Asam polilaktat (PLA) memiliki kekuatan tarik dan keuletan terbaik. PLA juga dapat diproduksi dengan berbagai metode pemrosesan umum, seperti pencetakan ekstrusi leleh, pencetakan injeksi, pencetakan tiup film, pencetakan busa, dan pencetakan vakum. Kondisi pembentukannya serupa dengan polimer yang banyak digunakan. Selain itu, PLA juga memiliki kinerja pencetakan yang sama dengan film tradisional. Dengan demikian, asam polilaktat dapat dibuat menjadi berbagai produk aplikasi sesuai dengan kebutuhan berbagai industri.
Film asam laktat (PLA) memiliki permeabilitas udara, permeabilitas oksigen, dan permeabilitas karbon dioksida yang baik. Film ini juga memiliki karakteristik isolasi bau. Virus dan jamur mudah menempel pada permukaan plastik yang dapat terurai secara hayati, sehingga timbul keraguan tentang keamanan dan kebersihannya. Namun, asam polilaktat adalah satu-satunya plastik yang dapat terurai secara hayati dengan ketahanan antibakteri dan antijamur yang sangat baik.

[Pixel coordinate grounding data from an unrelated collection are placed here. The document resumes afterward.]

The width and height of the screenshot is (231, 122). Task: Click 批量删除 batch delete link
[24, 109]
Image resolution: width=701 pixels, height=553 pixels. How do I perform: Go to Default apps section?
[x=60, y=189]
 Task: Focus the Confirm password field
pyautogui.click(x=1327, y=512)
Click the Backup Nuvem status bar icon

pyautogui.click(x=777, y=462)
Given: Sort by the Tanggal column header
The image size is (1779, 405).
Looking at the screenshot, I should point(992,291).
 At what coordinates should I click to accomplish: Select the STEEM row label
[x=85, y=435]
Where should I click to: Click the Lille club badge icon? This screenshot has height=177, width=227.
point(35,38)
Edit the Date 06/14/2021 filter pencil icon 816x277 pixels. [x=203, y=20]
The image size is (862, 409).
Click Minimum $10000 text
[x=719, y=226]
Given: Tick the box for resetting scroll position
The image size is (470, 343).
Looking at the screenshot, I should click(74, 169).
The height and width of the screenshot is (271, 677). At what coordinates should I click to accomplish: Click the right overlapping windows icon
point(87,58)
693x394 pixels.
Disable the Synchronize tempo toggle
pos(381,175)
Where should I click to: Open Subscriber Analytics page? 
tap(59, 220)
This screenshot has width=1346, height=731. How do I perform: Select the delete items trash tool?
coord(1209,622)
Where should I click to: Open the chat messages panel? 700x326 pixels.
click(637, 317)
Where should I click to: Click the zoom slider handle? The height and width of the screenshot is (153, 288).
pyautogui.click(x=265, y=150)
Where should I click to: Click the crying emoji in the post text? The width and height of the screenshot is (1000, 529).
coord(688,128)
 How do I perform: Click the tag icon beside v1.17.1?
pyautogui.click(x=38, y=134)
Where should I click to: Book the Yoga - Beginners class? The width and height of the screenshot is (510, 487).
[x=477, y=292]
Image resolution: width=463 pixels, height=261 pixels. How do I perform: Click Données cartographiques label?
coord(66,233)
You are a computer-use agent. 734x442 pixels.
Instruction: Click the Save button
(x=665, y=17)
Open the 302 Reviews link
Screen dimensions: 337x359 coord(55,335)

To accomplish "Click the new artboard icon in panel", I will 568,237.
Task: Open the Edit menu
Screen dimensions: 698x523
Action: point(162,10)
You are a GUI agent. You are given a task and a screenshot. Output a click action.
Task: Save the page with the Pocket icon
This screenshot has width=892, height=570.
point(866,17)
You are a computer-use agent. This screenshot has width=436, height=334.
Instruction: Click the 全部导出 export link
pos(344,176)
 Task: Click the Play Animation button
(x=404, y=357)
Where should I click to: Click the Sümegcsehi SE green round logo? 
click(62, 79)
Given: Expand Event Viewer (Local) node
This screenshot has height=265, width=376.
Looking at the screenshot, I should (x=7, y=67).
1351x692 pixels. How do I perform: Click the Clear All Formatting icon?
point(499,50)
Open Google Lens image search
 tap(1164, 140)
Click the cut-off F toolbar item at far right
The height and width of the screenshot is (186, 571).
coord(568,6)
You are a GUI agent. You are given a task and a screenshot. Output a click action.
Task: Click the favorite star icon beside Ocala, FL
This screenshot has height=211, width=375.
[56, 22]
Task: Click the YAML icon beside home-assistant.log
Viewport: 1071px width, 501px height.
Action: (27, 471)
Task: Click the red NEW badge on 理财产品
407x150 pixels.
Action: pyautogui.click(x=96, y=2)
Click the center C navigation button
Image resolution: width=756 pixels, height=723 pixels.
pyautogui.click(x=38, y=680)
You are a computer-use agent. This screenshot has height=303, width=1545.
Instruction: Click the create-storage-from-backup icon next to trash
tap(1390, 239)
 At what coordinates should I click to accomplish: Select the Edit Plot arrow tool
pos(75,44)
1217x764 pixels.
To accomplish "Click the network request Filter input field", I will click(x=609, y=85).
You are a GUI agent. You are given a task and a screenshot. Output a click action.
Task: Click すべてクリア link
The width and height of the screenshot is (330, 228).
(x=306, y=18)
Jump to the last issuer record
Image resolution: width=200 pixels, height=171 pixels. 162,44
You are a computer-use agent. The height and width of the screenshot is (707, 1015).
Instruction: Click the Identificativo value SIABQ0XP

Saat membakar asam polilaktat (PLA), nilai kalor pembakarannya sama dengan nilai kalor pembakaran kertas, yaitu setengah dari nilai kalor pembakaran plastik tradisional (seperti polietilen), dan pembakaran PLA tidak akan pernah melepaskan gas beracun seperti nitrida dan sulfida. Tubuh manusia juga mengandung asam laktat dalam bentuk monomer, yang menunjukkan keamanan produk dekomposisi ini.